I was talking to a man last week who works for the National Trust and asked him why everyone who knows anything about it always seems to get so cross with the National Trust. Why, even Jeremy Paxman had got hot under the collar last Monday on Start The Week while interviewing the director of the National Trust, fuming about their various misdeeds and high-handed attitudes. Why did the National Trust produce this reaction?

My friend looked round carefully and licked his lips before replying.

"Well," he said, "I think the clue to it is that not only has the National Trust inherited many of the finest aristocratic properties of England, it has also taken over most of the high-handed and dictatorial attitudes that made the aristocracy possible in the first place. Like Robert Mugabe, it is nominally answerable to its voting members, but like Robert Mugabe..."

At this point there was a whir and a thud, and my friend fell forward lifeless. An arrow was sticking out of his back. On the shaft was tied a piece of paper. I unrolled it and read the following message:

"So perish all enemies and critics of the National Trust."

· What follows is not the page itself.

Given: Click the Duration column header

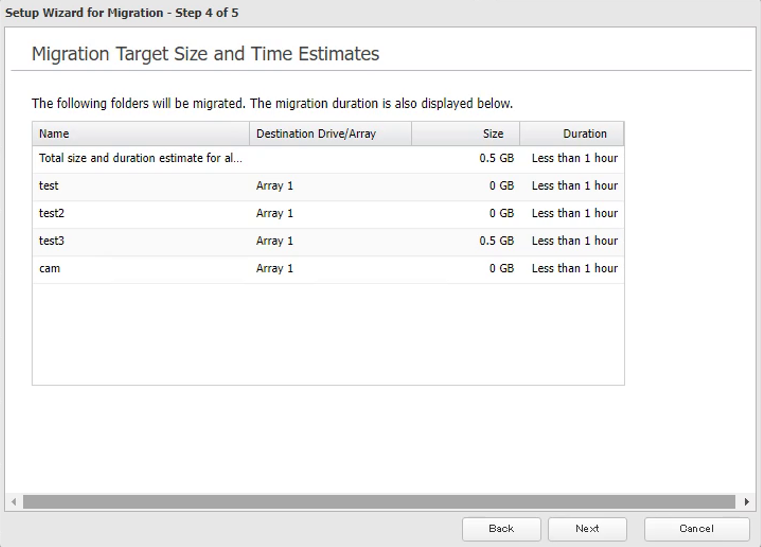Looking at the screenshot, I should tap(572, 134).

Well, that was clear enough. Meddle with the National Trust and it meddles back. So I left my friend lying where he was and went on my way to think nice thoughts about the National Trust, which was obviously the secret of long life. Not that the National Trust itself is entirely sure about the secret of long life – it was also in the news last week because it had to decide whether ancient dusty books in ancient dusty National Trust houses should be dusted or not – whether, in fact, dust helps preserve things or helps destroy things. The Trust, humble for once, simply didn't know.

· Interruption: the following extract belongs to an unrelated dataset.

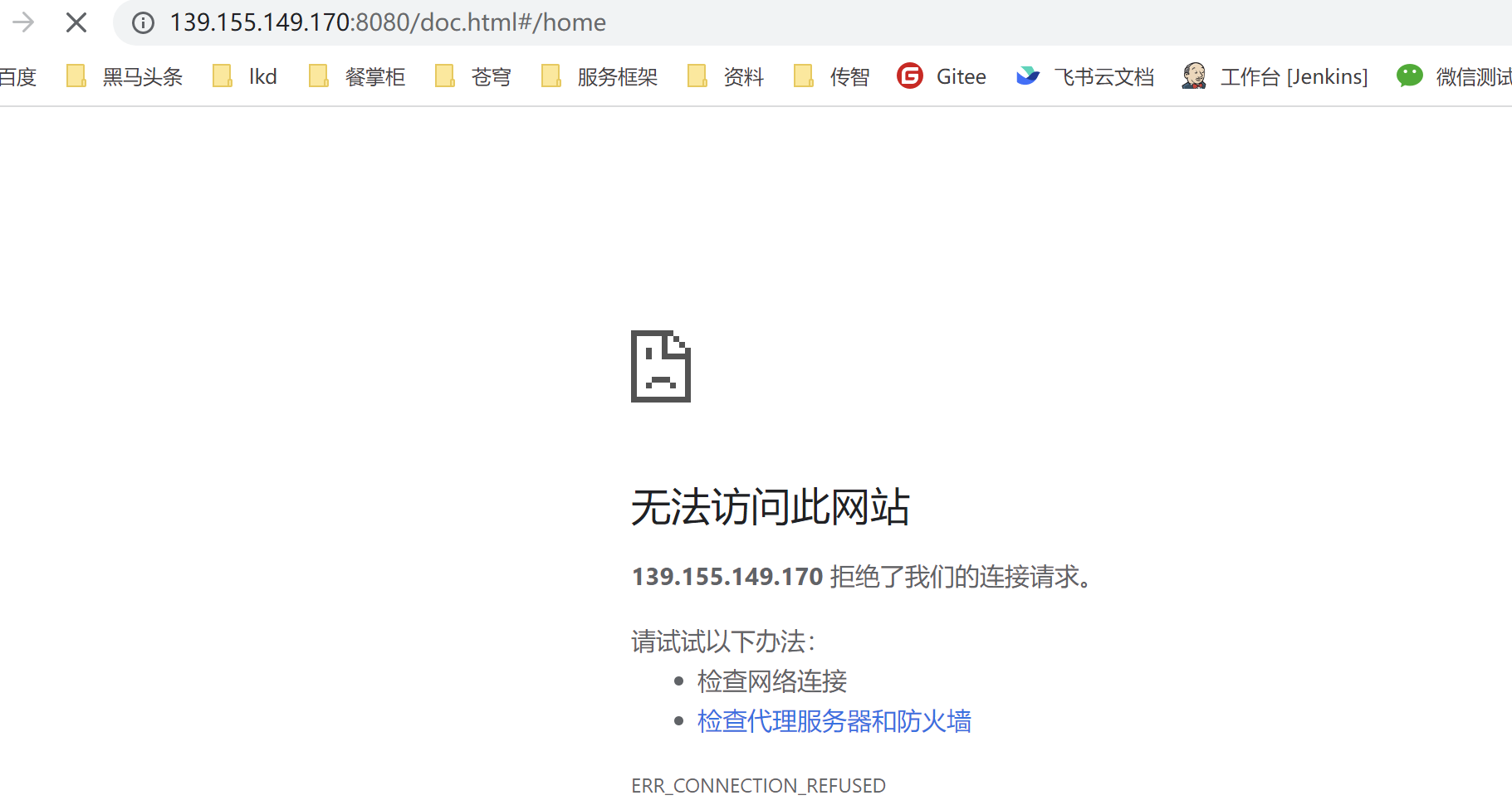Click the 无法访问此网站 heading
This screenshot has width=1512, height=810.
pyautogui.click(x=771, y=507)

Some commentators predictably came up with Quentin Crisp's dictum that you should leave the dust undisturbed. "I have a message of hope for the housewives of England," he had said. "After four years it doesn't get any worse." But I have always secretly doubted the truth of this ever since learning the one vital truth about dust, which is that dust in houses is almost entirely made up of dead human skin. The way our bodies work, apparently, is to replace old cells with new cells the whole time. I once learnt from a book on science, or perhaps from Reader's Digest, that nothing in our bodies stays there for longer than seven years, and that you and I and all of us are about as authentic as those steam railway engines which have been so restored that not a single part of them is the original bit put in at Swindon in 1925.

And when the old cells drop off us, they become dust. So dust, being dead human skin, doesn't stop getting worse after four years. The housewives of England, and Quentin Crisp, when he was alive, go on shedding old skin cells in perpetuity, not just for four years.

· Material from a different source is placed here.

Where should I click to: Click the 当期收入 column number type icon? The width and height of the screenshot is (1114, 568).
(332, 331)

There are other implications of this (dust = human skin) equation.

One is that when a clergyman intones "dust to dust" at a burial, he is uttering it at precisely the moment that the body has stopped producing dust.

Another is that if the National Trust is seriously worried about dust, the one sure way to avoid it being produced on site is to bar people from its properties altogether, which may be what it really wants to do, deep down.

Perhaps more worrying is the idea that whenever we get out a vacuum cleaner or dustpan and brush, the stuff we are sucking and shovelling up is us. The little flecks of grey that accumulate under the bed and round the bathroom and in the corners, used to be part of us. The stuff we get out of the vacuum cleaner bag and throw in the dustbin is dead people.

Still, this also means that the dust which lies so thickly in National Trust libraries, and may or may not help to preserve the books, is not just dust – it's the remains of the people who used to use those books. And that means a third option is open to the National Trust. You don't have to leave the dust there. You don't have to clean it off and throw it away. You can also remove it and put it in jars for sale in National Trust shops, as genuine bottled ancestor or aristocrat.

And at last there will be a realistic rival to chutney.